§ **AUFGABE**: Schreiben Sie aus der Filmrezension zu „Das melancholische Mädchen“ den Abschnitt von „In einer Reihe“ bis einschließlich „braucht einen Schlafplatz.“ wortgetreu ab.

Rezension zu Susanne Heinrich: Das melancholische Mädchen
Ein Mädchen wie du und ich
Das melancholische Mädchen, und zwar der Film ebenso wie der Typus und die diesen Typus verkörpernde Hauptperson, definiert sich über eine ausufernde Selbstreflexion sowie den Umstand, dass das eigentliche Ereignis bereits in der Vergangenheit liegt.
In einer Reihe kurzweiliger Episoden sehen wir die Hauptfigur, naja, sich in ihr Schicksal fügen, vielleicht. Gleich zu Beginn erklärt sie sich selbst und damit den ganzen Film, eine Aneinanderreihung von Standbildern, ohne wirklichen Handlungs- oder Spannungsbogen, dafür aber mit gesundem Zynismus und einem Minimalismus von künstlerischer Strahlkraft. Wir erfahren keine Details, sie schreibt ein Buch, wenn denn die Schreibblockade es zulässt, und sie braucht einen Schlafplatz.
Die Welt, irgendwie ist es schon Berlin, aber die Bilder bewegen sich ja nicht richtig, wird als herrlich grobschlächtiges Cliché inszeniert. Ihre Freundin beim Mutter-Kind-Gymnastikball-Yoga, wie alles im Film grob überzeichnet und doch so wahr, kann natürlich nicht mit einem Schlafplatz dienen, du weißt schon, das Kind, alles schwierig. In der Folge schlägt sie sich also eher mit Typen rum, Schlafplätze warten da überall auf sie, mal ist mehr, mal weniger Sex im Spiel.
Vielleicht gibt es ein psychologisches Muster, nach dem sich die Episoden aufeinander beziehen lassen. Die Männer sind ebenfalls richtige Typen, ein Schauspieler, ein Künstler, ein Musiker, ein Bauarbeiterphilosoph, ein Tischler, ein Yogaspinner und ein Hipster, achso, und ein Therapeut in Ausübung seines Berufes war auch noch dazwischen. Das Mädchen wird bewundert, aber nicht geliebt; alles bleibt an der Oberfläche. Der Zynismus ist Philosophie: Warten auf das Ende des Kapitalismus, was soll man schon machen. Der trockene, scharfkantige und durchaus theoriefeste Humor wird wundervoll ausgespielt, wenn wir denn akzeptieren, dass uns beim besseren Witz das Lachen im Halse stecken bleibt.

§ **BEREITGESTELLTE DATEN**:
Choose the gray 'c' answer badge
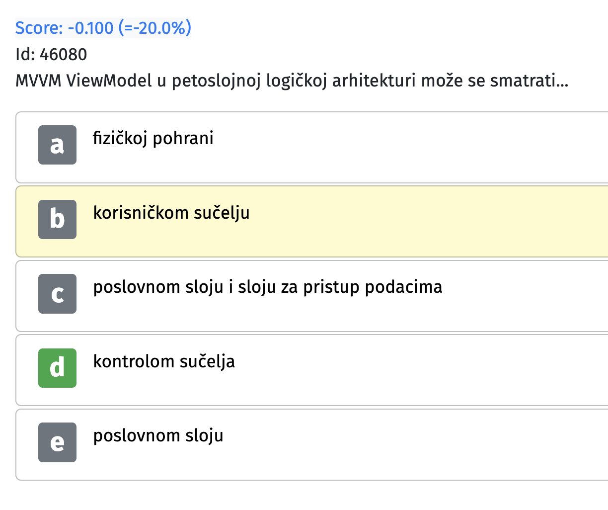 57,294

§ **LÖSUNG**:
In einer Reihe kurzweiliger Episoden sehen wir die Hauptfigur, naja, sich in ihr Schicksal fügen, vielleicht. Gleich zu Beginn erklärt sie sich selbst und damit den ganzen Film, eine Aneinanderreihung von Standbildern, ohne wirklichen Handlungs- oder Spannungsbogen, dafür aber mit gesundem Zynismus und einem Minimalismus von künstlerischer Strahlkraft. Wir erfahren keine Details, sie schreibt ein Buch, wenn denn die Schreibblockade es zulässt, und sie braucht einen Schlafplatz.